At SAP TechEd Berlin, Leo Apotheker, co-CEO reinforced the message that the enhancement packages will significantly reduce the amount of testing that customers need undertake as part of an upgrade. However, consultants disagreed.
Jim Spath of Black and Decker for instance said: "There is no way we would apply any new code without full regression testing. Our compliance procedures would not allow it. The risk that it breaks something is too great." Christian Guenther, senior consultant at RealTech added: "While some organizations can get away without significant testing, you really don't know what will happen until the package is implemented. In one case I have worked on, the client ended up with a confusing interface they had not expected. That meant we wasted three months implementation time."

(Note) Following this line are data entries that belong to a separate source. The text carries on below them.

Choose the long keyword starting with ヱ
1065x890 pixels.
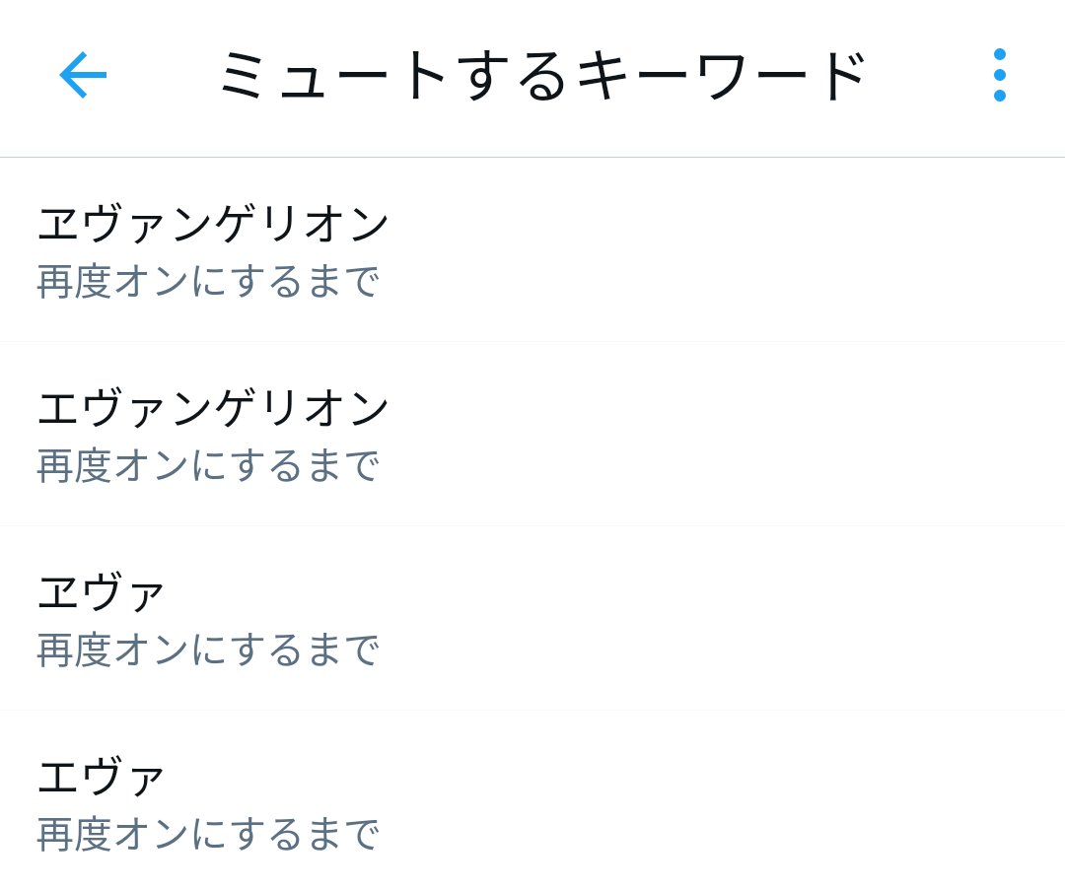click(x=213, y=224)
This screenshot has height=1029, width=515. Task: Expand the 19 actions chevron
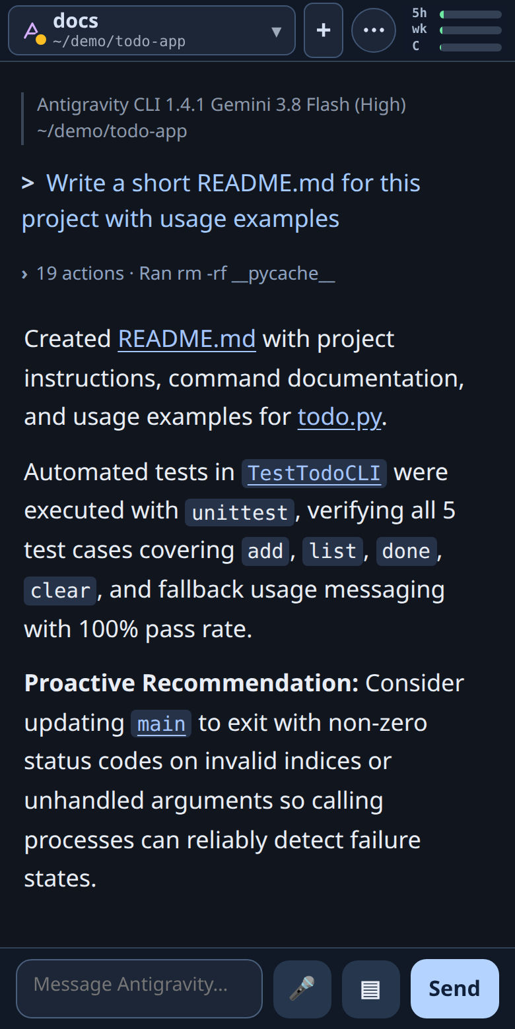click(x=24, y=274)
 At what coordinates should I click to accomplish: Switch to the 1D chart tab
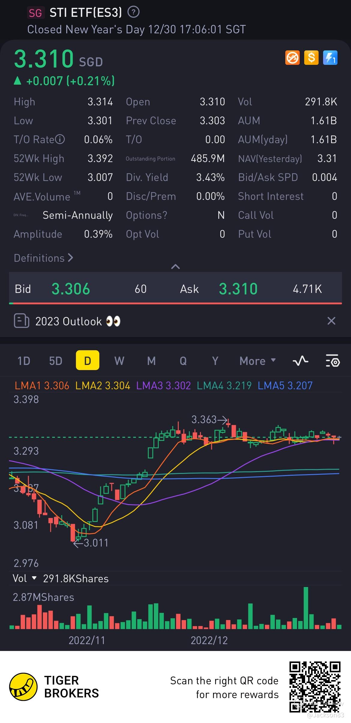click(x=24, y=360)
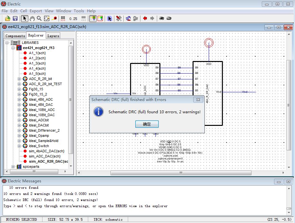Viewport: 295px width, 223px height.
Task: Select the Pan hand tool
Action: point(32,18)
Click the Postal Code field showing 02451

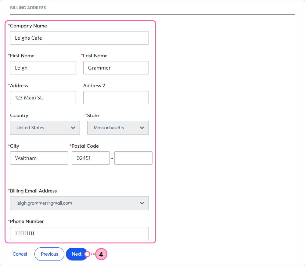(x=91, y=158)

However, it may not be all downside risk. Oliver Kohl, solution architect at MIBS said that "Once enhancement packages have been implemented, they cannot be uninstalled but remember they do bring enhancements that you probably don't want to configure unless you have a highly customized environment." This could be good news for customers that are embarking on an SAP project or which are relatively new to SAP and have not coded many customizations. How much relief this provides in the wake of the planned maintenance price is another matter.

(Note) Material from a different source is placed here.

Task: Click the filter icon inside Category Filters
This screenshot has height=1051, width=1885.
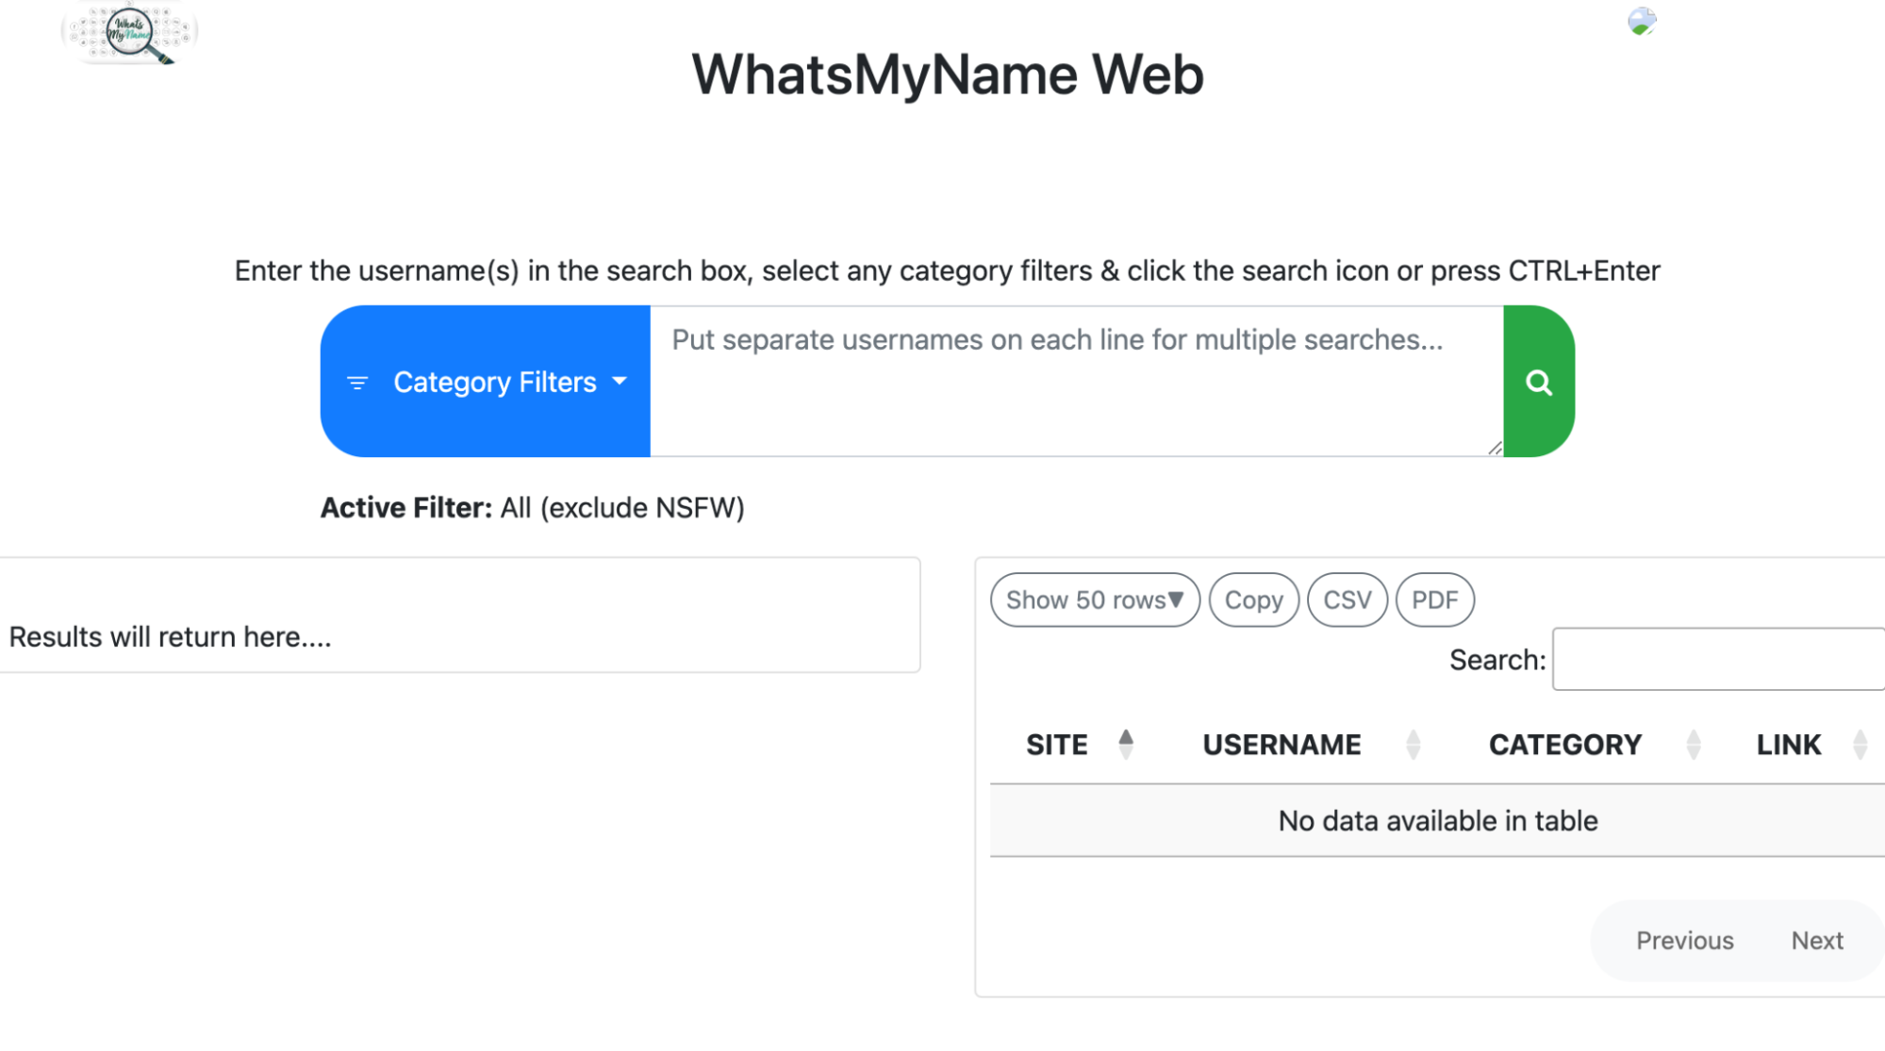Action: 356,382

Apotheker emphasized the value that customers will get from the maintenance price rise. He said the value that can be got from the solution manager alone more than justifies cost increases because customers will achieve a better rate of TCO.
The current level of uncertainty and economic pain being experienced by companies across all industries makes introduction of any price rise problematic. As Apotheker noted, no-one wants to see a price rise. Instead, he continues to hold the line on value delivery as the justification for the price increase. There was no talk of price reduction or cost increase deferral, despite continued rumbling among customers.